Since last year, COVID-19 has affected millions of lives around the world by causing rapid spread of infection. Now for the first time, researchers have captured the spread of COVID-19 on video in live mice as the virus moves from the nose to the lungs within a speedy course of just 6 days.

The study which has been published in the journal Immunity was conducted by Priti Kumar, Pradeep Uchil and Walther Mothes from Yale University and Andres Finzii from Universite de Montreal. “For the first time, we were able to visualize the spread of the SARS-CoV-2 in a living animal in real time, and importantly, the sites at which antibodies need to exert effects to halt the progression of infection,” said Kumar. The researchers used bioluminescent tagging and advanced microscopy to track the spread of the SARS-CoV-2 virus all the way to a single cell. The virus took the same route as observed by doctors in many patients; from the nasal passages, down to the lungs and then affecting other organs. As the virus reached the brain, it killed the mice.

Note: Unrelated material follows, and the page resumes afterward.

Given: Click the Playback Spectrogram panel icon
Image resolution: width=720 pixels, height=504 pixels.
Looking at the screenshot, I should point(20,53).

The study also showed how antibodies from recovered humans helped to treat the infected mice. They used plasma from humans who had recovered from the virus and injected it in the infected mice which stopped the spread of the virus. Similarly by injecting the plasma in healthy mice before exposing them to the virus prevented the infection altogether. “The live reporting of virus spread by imaging can be harnessed to rapidly discern whether treatments will work or not in as little as three to five days, a crucial time-saving feature to develop countermeasures for current and future pandemics,” said Uchil, a research scientist in Mothes’ lab in the Department of Microbial Pathogenesis at Yale.

The researchers concluded that not all antibodies worked in stopping the spread of infection and that it played two different roles that are equally important; to prevent viruses from entering the cell and also signaling the immune system to attack the infected cells in case of a virus. Hopefully this would give a better idea to the scientists on how to effectively stop the spread of COVID-19 in the future.